╭─ Input

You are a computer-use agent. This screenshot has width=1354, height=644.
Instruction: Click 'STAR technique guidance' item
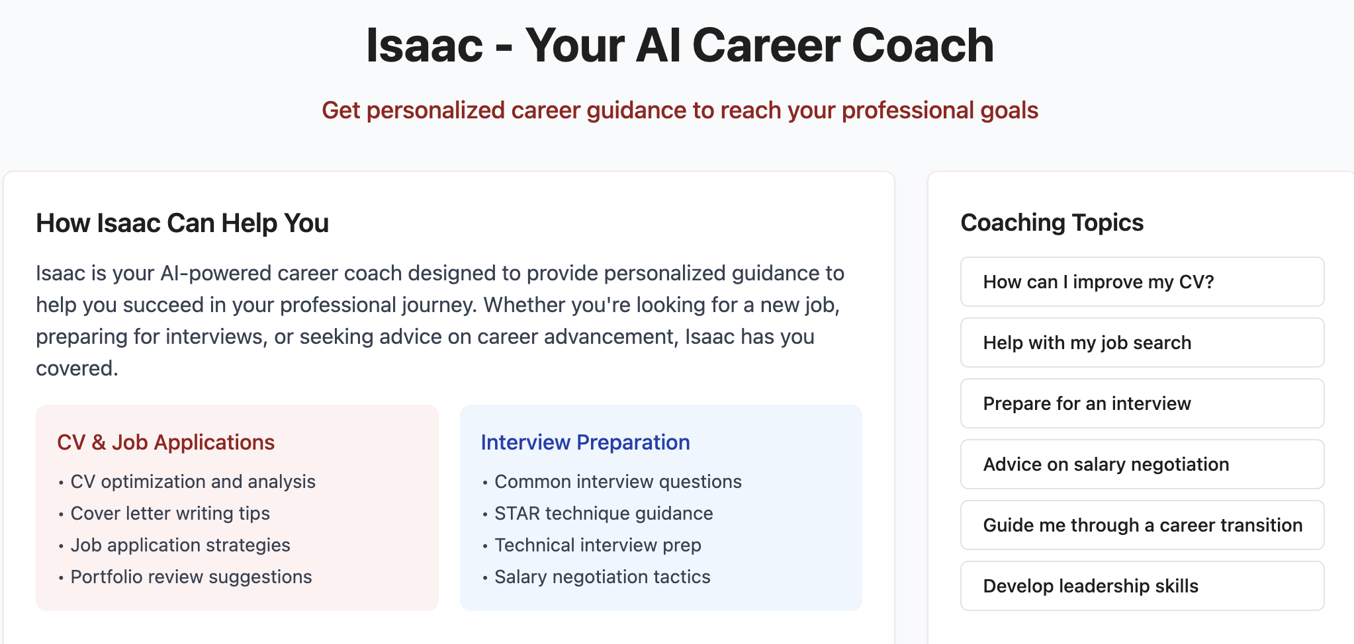[604, 513]
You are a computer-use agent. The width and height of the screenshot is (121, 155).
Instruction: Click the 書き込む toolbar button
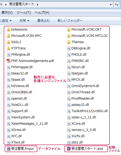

╰─

__What is expected__: Report each line of the records that holds the word "screenshot".

__Answer__:
You are a computer-use agent. This screenshot has width=1354, height=644.
You are a computer-use agent. The width and height of the screenshot is (121, 155).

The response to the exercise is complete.